All was dark inside, only a feeble light from the court penetrated through the windows. We passed the corridor, then a large room, then a small room. Here Pashinsky stopped—and I heard his heavy breathing. Then he threw open the door.
I saw mattresses on the floor and in a far corner pale, trembling figures, glued together by fear.
Pashinsky hesitated for a moment—to pick out the one he wanted—and then with an outcry, suddenly rushed to this mass of helpless panic-stricken bodies, and a struggle between a delirious man, feebled by desire, and these ladies, began.
I jumped on him from behind; preoccupied, he did not feel when I put the rope around his neck so that the collar wouldn't be in my way, tightened my weapon in a deadlock and dragged him away—almost before his carnal touch contaminated the Princesses—into the next room, and shut the doors.
He was making some efforts to free himself, hitting my knees with his heels, and growling from rage; then he bit me in the hand.
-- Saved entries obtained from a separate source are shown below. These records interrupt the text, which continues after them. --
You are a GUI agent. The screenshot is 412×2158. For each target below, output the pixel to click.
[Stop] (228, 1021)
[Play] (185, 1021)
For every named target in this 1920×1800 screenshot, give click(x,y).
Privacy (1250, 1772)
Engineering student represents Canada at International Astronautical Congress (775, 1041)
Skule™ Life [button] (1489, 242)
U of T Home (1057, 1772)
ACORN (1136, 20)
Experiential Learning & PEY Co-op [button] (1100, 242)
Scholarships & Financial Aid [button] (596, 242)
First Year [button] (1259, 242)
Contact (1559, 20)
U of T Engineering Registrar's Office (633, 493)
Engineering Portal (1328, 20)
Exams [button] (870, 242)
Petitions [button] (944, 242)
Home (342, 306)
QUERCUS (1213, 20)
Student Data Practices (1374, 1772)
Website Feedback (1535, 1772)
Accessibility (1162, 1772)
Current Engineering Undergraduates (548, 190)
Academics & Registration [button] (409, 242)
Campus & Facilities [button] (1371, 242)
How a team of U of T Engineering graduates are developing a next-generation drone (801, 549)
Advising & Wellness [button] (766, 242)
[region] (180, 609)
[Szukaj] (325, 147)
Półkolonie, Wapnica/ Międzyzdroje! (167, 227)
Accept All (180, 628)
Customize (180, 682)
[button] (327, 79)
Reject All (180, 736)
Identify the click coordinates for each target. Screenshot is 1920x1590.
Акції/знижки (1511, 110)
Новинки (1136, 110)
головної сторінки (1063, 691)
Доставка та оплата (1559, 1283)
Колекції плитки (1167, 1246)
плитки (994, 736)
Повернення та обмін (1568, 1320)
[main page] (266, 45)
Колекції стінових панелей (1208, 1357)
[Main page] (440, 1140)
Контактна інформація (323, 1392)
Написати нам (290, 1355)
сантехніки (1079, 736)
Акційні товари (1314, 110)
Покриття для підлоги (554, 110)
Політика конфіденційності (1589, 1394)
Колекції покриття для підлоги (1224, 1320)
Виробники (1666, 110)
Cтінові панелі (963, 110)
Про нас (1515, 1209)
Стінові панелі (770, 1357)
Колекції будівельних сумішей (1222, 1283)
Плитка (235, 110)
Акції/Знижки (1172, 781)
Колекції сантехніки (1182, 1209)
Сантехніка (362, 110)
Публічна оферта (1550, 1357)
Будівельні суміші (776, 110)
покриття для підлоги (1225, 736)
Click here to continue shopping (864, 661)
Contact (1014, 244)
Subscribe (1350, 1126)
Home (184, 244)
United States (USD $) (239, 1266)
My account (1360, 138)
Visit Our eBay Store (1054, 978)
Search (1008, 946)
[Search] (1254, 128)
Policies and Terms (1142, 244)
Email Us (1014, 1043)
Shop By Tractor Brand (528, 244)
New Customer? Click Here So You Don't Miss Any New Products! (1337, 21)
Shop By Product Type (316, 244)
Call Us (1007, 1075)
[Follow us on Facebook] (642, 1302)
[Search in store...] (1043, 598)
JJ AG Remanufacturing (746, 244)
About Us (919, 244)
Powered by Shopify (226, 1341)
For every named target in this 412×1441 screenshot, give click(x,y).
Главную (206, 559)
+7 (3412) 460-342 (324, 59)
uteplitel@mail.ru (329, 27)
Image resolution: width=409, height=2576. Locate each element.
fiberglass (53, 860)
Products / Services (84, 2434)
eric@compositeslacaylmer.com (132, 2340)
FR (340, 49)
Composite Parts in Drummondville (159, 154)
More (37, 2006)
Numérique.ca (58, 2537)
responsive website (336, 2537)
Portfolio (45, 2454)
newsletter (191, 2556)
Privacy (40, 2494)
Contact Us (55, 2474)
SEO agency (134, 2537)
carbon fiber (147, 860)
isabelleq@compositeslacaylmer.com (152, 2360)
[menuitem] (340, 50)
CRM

But in a minute I was already firmly sitting on his back, with my knees on his awkwardly turned arms, twisting the rope with all of the strength I had.
"Please, don't kill him," I heard a sobbing whispering voice say, and other voices, too, repeated the "don't kill."
This Kerensky idea made me quite angry and I said as calmly as I could under the circumstances:
"With all of my reverence for your order, your Highnesses, I refuse to obey. Please shut the doors and don't wake up the others,—I have my own accounts to settle." And when the doors closed, I kept tightening and tightening the rope until his head turned and his tongue,—rough and dry,—came way out and was touching my hands, and his face became hot and wet. He made a few convulsive movements—and became still.
When his head fell with a dull sound on the floor, I took him out under cover of the night, and threw his body into the well. I walked out onto Tuliatskaya Street and chatted for a while with Leibner and Vert.
I was changed and nobody asked me where my friend Pashinsky was.